== TASK ==
What you return should match the data word for word, minus the images.

═══ AVAILABLE DATA

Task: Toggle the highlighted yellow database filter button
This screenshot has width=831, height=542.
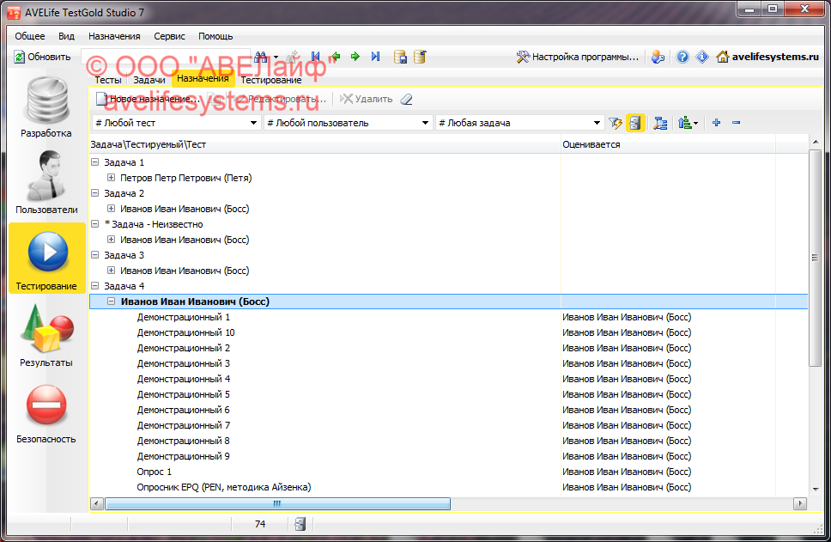Action: (635, 123)
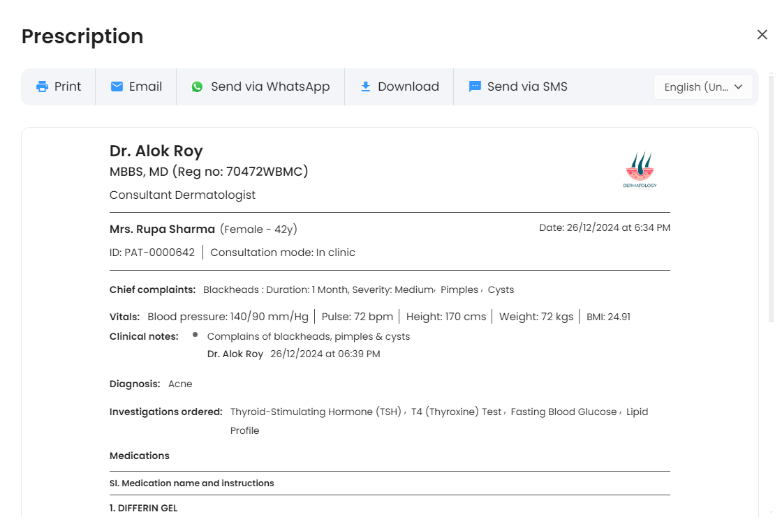
Task: Select the Send via WhatsApp text
Action: [x=270, y=87]
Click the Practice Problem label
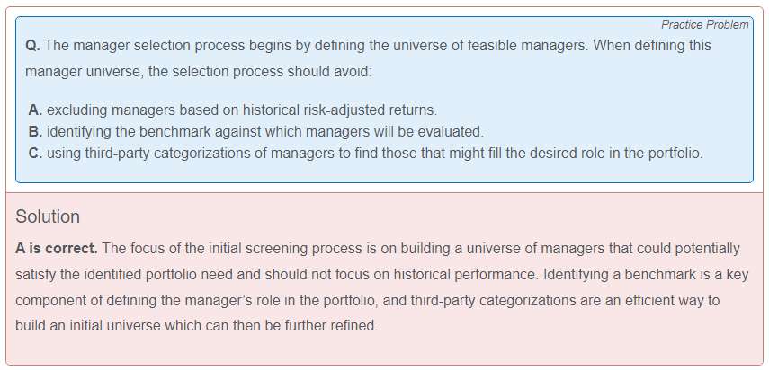The width and height of the screenshot is (769, 370). (704, 25)
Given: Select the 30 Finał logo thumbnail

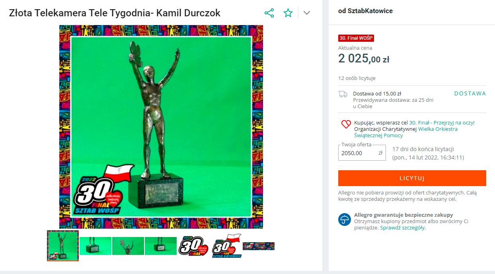Looking at the screenshot, I should 193,246.
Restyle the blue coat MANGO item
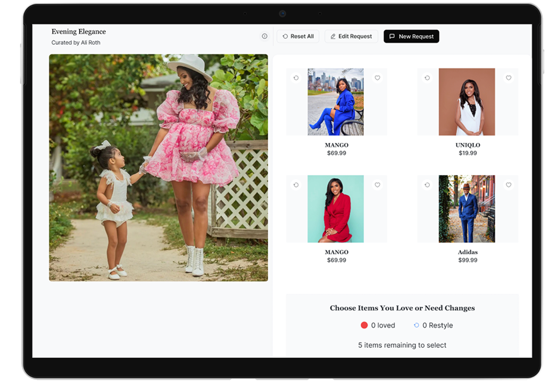 (296, 78)
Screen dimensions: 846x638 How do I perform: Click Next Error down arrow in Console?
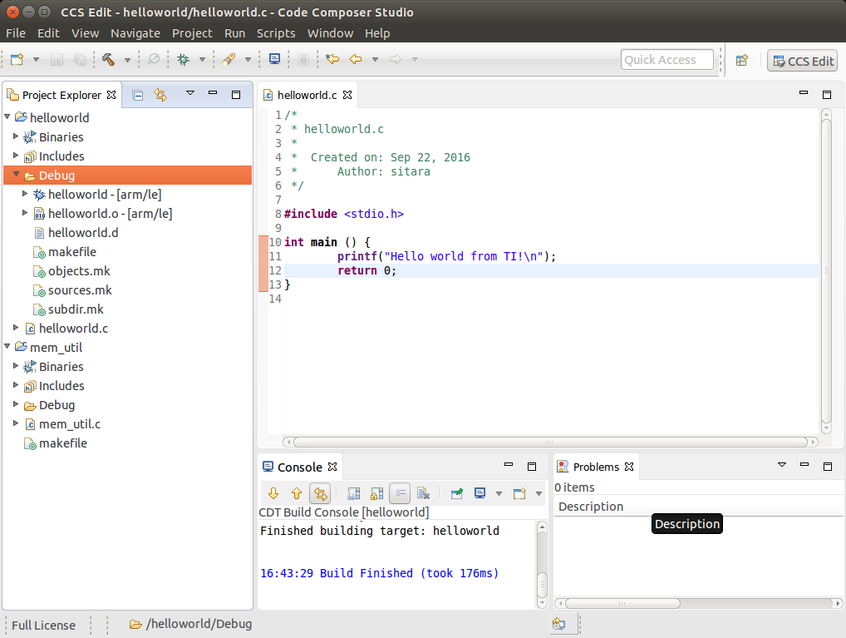(273, 493)
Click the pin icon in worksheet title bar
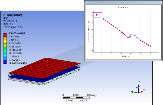Image resolution: width=163 pixels, height=105 pixels. 161,2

══════

== TASK RESPONSE ==
Task: Toggle the highlighted yellow database filter button
This screenshot has width=831, height=542.
Action: (635, 123)
Task: Select the Send via WhatsApp text
Action: [x=270, y=87]
Click the Practice Problem label
The width and height of the screenshot is (769, 370). (704, 25)
Given: Select the 30 Finał logo thumbnail

Looking at the screenshot, I should 193,246.
Restyle the blue coat MANGO item
 (296, 78)
Screen dimensions: 846x638 How do I perform: Click Next Error down arrow in Console?
(273, 493)
Click the pin icon in worksheet title bar
Image resolution: width=163 pixels, height=105 pixels. 161,2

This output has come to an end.